ЗАДАНИЕ A – Верните без изменений строки из приведённого ниже набора строк: начните со строки, в которой есть «The image size is (1400, 840).», и закончите строкой, в которой есть «click(30, 475)», включительно.
^^^^^^^^^^^^^^^^
|
24.05.2016
•
Вероника Милославская
24.05.2016 Вероника Милославская И тогда они возвращаются…
В РАМТе восстановлена постановка «Шатов. Кириллов. Пётр» по роману Ф. М. Достоевского «Бесы».
Ближайшие спектакли – 27 мая и 1 июня.
Озноб и страх и тайный жар, Восторг и власть! И боль, и смех, и тень, и свет – В один костёр, в один пожар! (Юлий Ким)
– Вот честно. Вам понравилось? – сосед справа прокричал мне это в самое ухо. Вокруг гремели аплодисменты. Сам он при этом тоже не переставая хлопал и улыбался.
– Понравилось? – повторил сосед. Но, не дожидаясь ответа и по-прежнему широко улыбаясь, поделился. – А мне нет. Такая депрессуха…
Малозначительный эпизод, а запомнился. То ли из-за рассогласованности слов и действий, то ли из-за общего диссонанса с происходящим, но захотелось разобраться.
^^^^^^^^^^^^^^^^
ЗАДАНИЕ B – Замените «костёр» на «огонь» в отрывке статьи о спектакле, который начинается со слов «Ближайшие спектакли –» и заканчивается словами «пожар! (Юлий Ким)». Приведите этот отрывок целиком.

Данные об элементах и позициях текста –
^^^^^^^^^^^^^^^^
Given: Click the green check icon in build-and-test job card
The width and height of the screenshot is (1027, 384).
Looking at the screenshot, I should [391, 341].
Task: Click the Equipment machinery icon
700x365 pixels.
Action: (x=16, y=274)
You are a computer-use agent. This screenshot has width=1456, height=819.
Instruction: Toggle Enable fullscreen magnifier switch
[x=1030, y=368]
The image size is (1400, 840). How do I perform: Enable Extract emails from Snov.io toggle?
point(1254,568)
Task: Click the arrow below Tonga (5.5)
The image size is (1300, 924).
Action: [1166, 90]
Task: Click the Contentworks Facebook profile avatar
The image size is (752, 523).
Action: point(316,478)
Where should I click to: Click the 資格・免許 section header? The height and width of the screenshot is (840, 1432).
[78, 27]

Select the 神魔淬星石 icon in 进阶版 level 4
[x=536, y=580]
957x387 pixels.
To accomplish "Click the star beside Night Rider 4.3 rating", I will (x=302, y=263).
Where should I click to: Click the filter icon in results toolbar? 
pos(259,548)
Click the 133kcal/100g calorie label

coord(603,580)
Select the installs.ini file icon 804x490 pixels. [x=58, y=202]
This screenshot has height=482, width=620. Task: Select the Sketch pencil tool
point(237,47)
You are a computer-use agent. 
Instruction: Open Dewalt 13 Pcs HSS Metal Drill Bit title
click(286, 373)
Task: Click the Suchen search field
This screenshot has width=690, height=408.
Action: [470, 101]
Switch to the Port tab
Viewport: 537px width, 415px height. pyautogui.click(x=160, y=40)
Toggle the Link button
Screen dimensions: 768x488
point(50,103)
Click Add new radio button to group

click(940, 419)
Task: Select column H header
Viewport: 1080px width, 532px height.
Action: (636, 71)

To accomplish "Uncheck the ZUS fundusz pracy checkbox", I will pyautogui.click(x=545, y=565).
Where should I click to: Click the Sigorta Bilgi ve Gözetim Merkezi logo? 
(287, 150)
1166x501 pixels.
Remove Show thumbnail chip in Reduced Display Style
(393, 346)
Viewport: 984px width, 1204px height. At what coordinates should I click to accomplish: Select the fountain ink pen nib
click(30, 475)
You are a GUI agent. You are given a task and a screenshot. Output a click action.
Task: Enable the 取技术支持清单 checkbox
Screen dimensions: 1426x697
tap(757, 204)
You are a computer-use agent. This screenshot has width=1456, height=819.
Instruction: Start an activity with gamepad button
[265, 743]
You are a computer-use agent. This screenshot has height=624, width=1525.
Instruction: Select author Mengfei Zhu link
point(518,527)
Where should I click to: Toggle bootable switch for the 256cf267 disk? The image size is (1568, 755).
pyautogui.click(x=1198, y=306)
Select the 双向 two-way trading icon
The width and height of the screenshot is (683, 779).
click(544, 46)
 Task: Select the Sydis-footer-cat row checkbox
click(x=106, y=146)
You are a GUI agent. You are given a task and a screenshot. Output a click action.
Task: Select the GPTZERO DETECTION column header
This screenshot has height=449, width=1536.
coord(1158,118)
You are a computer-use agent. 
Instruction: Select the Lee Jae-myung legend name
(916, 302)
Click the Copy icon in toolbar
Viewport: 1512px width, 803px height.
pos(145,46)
^^^^^^^^^^^^^^^^
ИТОГОВЫЙ ОТВЕТ A –
The image size is (1400, 840). How do I perform: Enable Extract emails from Snov.io toggle?
point(1254,568)
Task: Click the arrow below Tonga (5.5)
The image size is (1300, 924).
Action: [1166, 90]
Task: Click the Contentworks Facebook profile avatar
The image size is (752, 523).
Action: point(316,478)
Where should I click to: Click the 資格・免許 section header? The height and width of the screenshot is (840, 1432).
[78, 27]

Select the 神魔淬星石 icon in 进阶版 level 4
[x=536, y=580]
957x387 pixels.
To accomplish "Click the star beside Night Rider 4.3 rating", I will (x=302, y=263).
Where should I click to: Click the filter icon in results toolbar? 
pos(259,548)
Click the 133kcal/100g calorie label

coord(603,580)
Select the installs.ini file icon 804x490 pixels. [x=58, y=202]
This screenshot has height=482, width=620. Task: Select the Sketch pencil tool
point(237,47)
You are a computer-use agent. 
Instruction: Open Dewalt 13 Pcs HSS Metal Drill Bit title
click(286, 373)
Task: Click the Suchen search field
This screenshot has width=690, height=408.
Action: [470, 101]
Switch to the Port tab
Viewport: 537px width, 415px height. pyautogui.click(x=160, y=40)
Toggle the Link button
Screen dimensions: 768x488
point(50,103)
Click Add new radio button to group

click(940, 419)
Task: Select column H header
Viewport: 1080px width, 532px height.
Action: (636, 71)

To accomplish "Uncheck the ZUS fundusz pracy checkbox", I will pyautogui.click(x=545, y=565).
Where should I click to: Click the Sigorta Bilgi ve Gözetim Merkezi logo? 
(287, 150)
1166x501 pixels.
Remove Show thumbnail chip in Reduced Display Style
(393, 346)
Viewport: 984px width, 1204px height. At what coordinates should I click to accomplish: Select the fountain ink pen nib
click(30, 475)

ИТОГОВЫЙ ОТВЕТ B –
Ближайшие спектакли – 27 мая и 1 июня.
Озноб и страх и тайный жар, Восторг и власть! И боль, и смех, и тень, и свет – В один огонь, в один пожар! (Юлий Ким)